Past students of Stanford still boast about the fantastic experiences they have had in high school because of Stanford. Senior Cj Singleton was incredibly enthusiastic to express his gratitude for Stanford’s drive and connection to his classmates and himself.

“Mr. Stanford is such a good teacher. He is willing to go the extra mile to help you be successful while keeping the class fun. Besides teaching, he is such a unique person. He used to tell us all the time about his cop duties, about the legal system, and everything in between. There are so many sides to him that I have been so happy to see,” Singleton said.

Having a law enforcement background, he has brought those skills to Niles West. Mock Trial is one of the academic teams offered at Niles West. In this club, students perform the roles of witnesses and attorneys in cases that are often based on real-world examples. Stanford’s familiarity with the law shines through in this.

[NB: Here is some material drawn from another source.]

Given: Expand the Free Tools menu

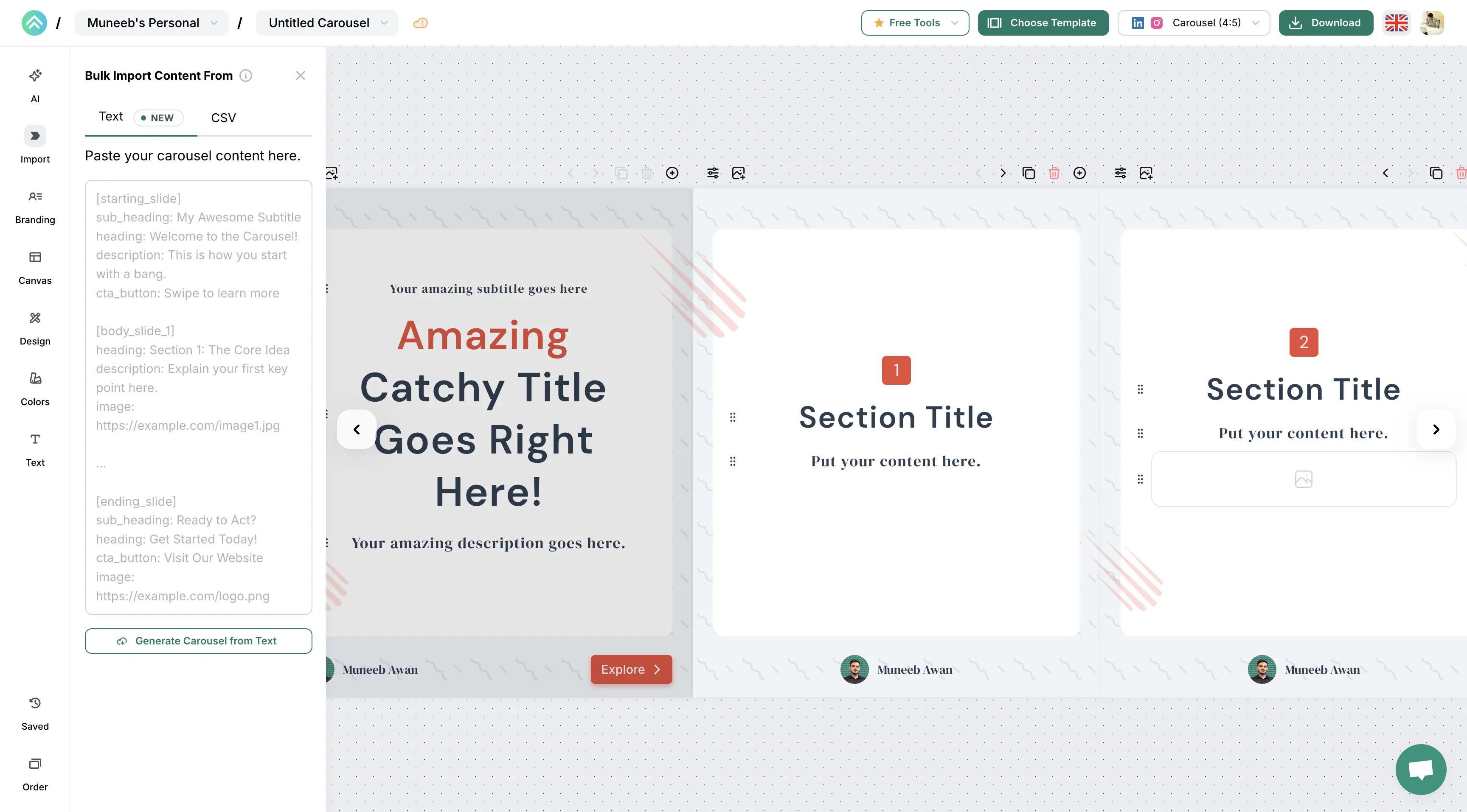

“Mock Trial allows students to practice their public speaking skills, writing, and critical thinking. These three skills are valuable to students in whatever field they pursue. The students on the team work extremely hard, and it’s very rewarding to observe their growth during the season,” Stanford said.

Stanford partners with English teacher Gwen Quigley to sponsor the academic team and work side by side to push the members of the team.

“When I agreed to help Stanford coach Mock Trial, I was kind of nervous because I had never coached anything before, and I didn’t know a lot about Mock. Stanford has been really helpful and patient with catching me up to speed on all the ins and outs,” Quigley said. “The team really wouldn’t exist without him. We communicate very well together in hopes of our kids being successful. He does a fantastic job of avoiding frustration and just turning a sticky situation humorous.”

From pushing students in the classroom to enhancing the minds of the next generation, Stanford is never satisfied. He takes every day as a challenge, giving it his all and hoping to make a difference one day at a time. Seeing young faces everyday and continuing to pursue the two things he loves demonstrates what makes him the person he is today.